After migration, make sure that the system data sources match in 5.x and 6.x. A match is necessary for successful reindexing of migrated data.
"Block Size" (blockSize) Parameter Description¶
The entire number of processed records is divided into parts by the blockSize of records.
Then, in each part, one thread is processed by com.unidata.mdm.job.migrate.data.commit.interval
records (information on this number of records is stored in memory, when moving to the next records, the memory is cleared) until the records run out.
Parameter com.unidata.mdm.job.migrate.data.commit.interval
as a rule, it does not need editing. The recommended value of 1024 is sufficient for most tasks. The larger this parameter is, the more memory can be used at one time.
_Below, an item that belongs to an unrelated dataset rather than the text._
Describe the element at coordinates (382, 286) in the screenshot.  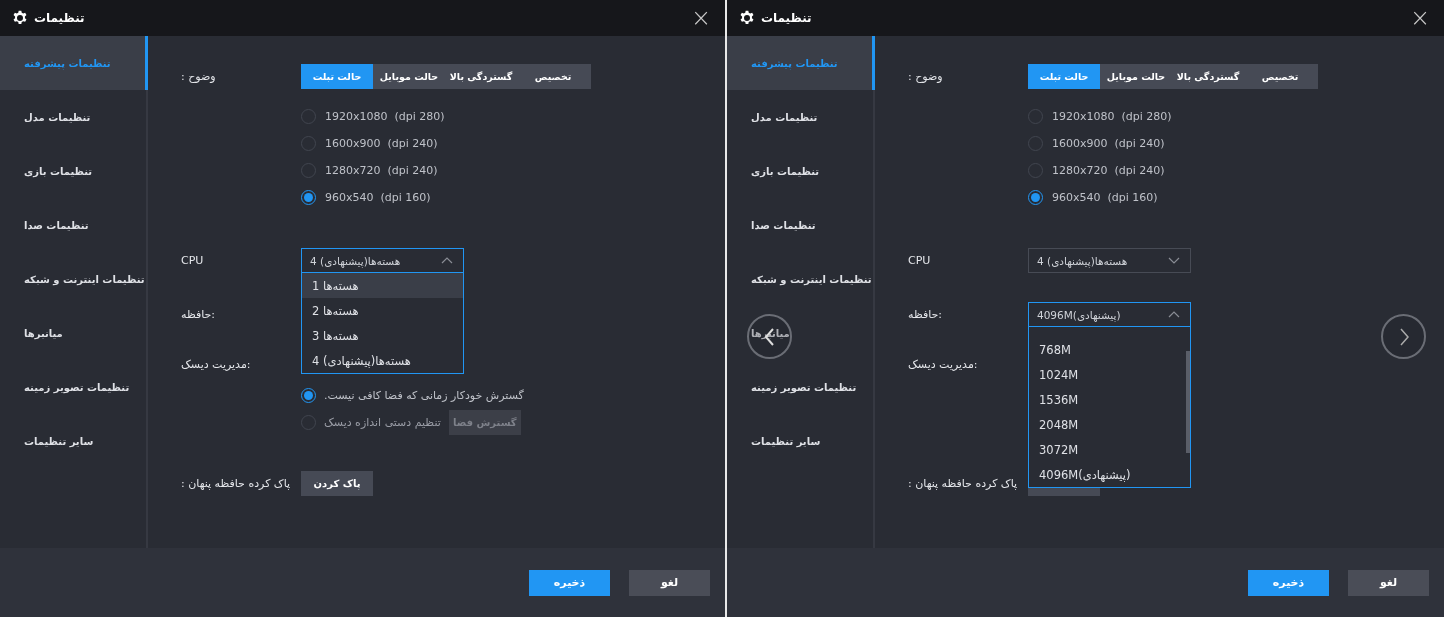
I see `dropdown-option: 1 هسته‌ها` at that location.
If this parameter is greater than blockSize, then in fact this parameter will be equal to blockSize.
com.unidata.mdm.job.migrate.data.threads
- the number of simultaneously processed threads.
Parameter com.unidata.mdm.job.migrate.data.commit.interval
and com.unidata.mdm.job.migrate.data.threads
are set in backend.properties.
Thus, you should choose com.unidata.mdm.job.migrate.data.threads
by the number of logical processor cores (use an equal or smaller number, depending on whether there is another load on the processor).
When specifying a small blockSize, it is easier to track the progress of the operation through the UI. (startup manager > select startup > number of steps completed). From a performance point of view, it is better to use a sufficiently large blockSize so that the number of migrated records is approximately equal to N * blockSize * com.unidata.mdm.job.migrate.data.threads, where N is not too large a natural number, for example, 1.
If blockSize too large (for example, 500000), then part of the data may not be recorded, but the operation will be completed successfully.
The block Size setting is necessary to balance the amount of data being processed and the number of threads. It's bad when a lot of threads are created, and it's just as bad when 1 thread processes too much data at once. Therefore, it is advisable to choose average values based on the available server resources.
Also, blockSize must be selected according to the total amount of data so that the number of partitions is not too large. On such big data, as in the directory with addresses, the best option is 500-2000 partitions.
Data processing occurs sequentially: records > connections > classifiers > business processes > matching. First, processing of one data type is completed, then the transition to another occurs. The data types that are available are processed.